> [Data records]
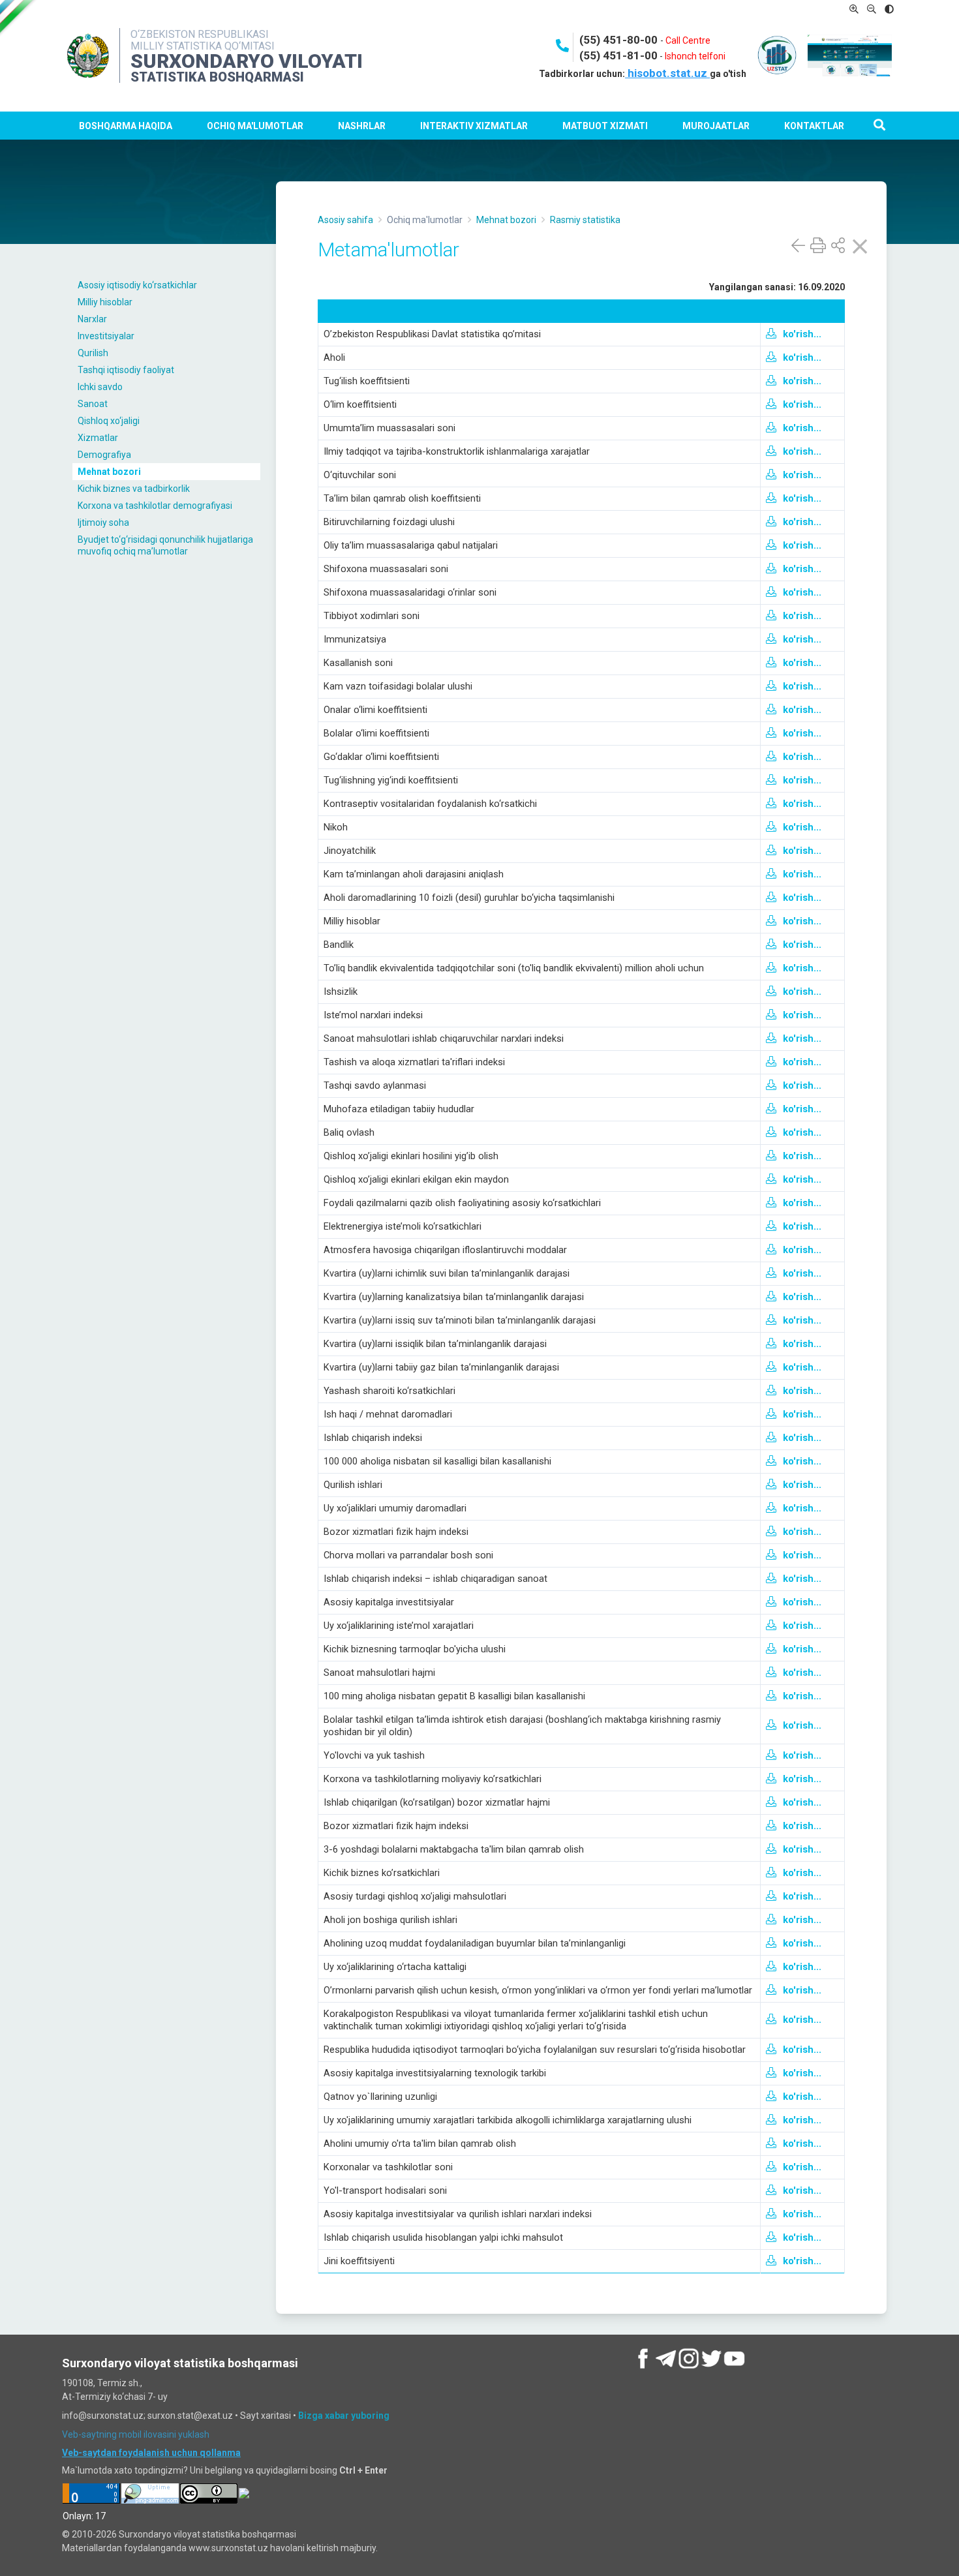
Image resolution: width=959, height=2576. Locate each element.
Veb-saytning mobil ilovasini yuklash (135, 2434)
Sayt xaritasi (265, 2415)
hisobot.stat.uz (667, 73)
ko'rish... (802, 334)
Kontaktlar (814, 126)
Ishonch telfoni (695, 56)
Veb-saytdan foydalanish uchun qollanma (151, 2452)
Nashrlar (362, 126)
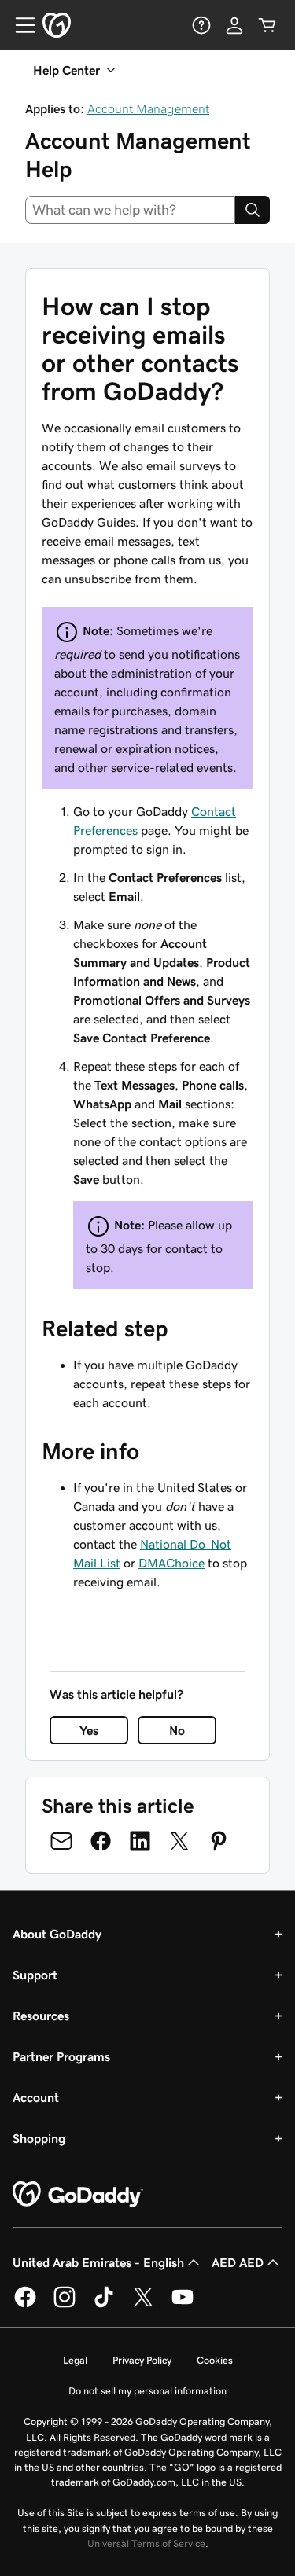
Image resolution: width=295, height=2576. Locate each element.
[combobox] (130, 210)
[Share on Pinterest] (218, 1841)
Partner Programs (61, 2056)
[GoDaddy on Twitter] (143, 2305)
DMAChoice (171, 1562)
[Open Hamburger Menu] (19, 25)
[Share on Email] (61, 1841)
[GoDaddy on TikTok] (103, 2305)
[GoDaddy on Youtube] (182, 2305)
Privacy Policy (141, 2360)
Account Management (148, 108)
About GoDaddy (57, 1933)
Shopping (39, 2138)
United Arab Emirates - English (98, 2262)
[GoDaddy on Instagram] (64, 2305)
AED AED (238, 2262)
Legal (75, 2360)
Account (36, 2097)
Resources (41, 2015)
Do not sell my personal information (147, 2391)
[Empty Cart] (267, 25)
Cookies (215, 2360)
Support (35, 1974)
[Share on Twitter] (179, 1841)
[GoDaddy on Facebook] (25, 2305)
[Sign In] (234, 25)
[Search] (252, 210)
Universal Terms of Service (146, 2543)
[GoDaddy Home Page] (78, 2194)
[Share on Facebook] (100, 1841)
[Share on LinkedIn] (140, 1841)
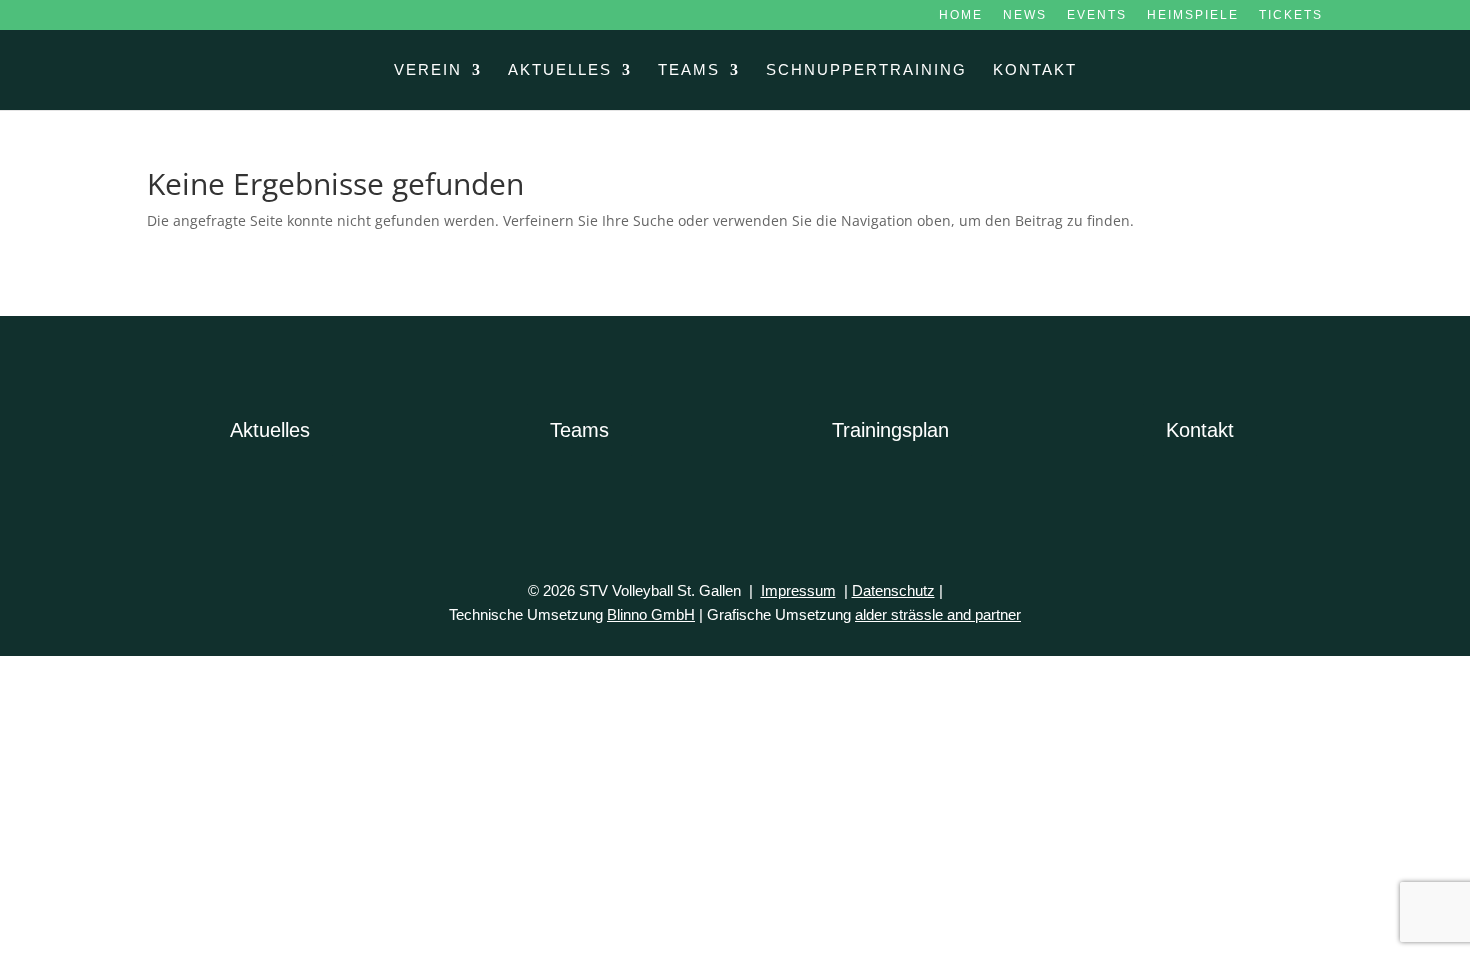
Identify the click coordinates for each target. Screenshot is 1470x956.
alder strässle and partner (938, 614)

> [Directions for this task] Which lines above contain the word "Twitter"? Return every one of them in full.

> [Written response]
[GoDaddy on Twitter] (143, 2305)
[Share on Twitter] (179, 1841)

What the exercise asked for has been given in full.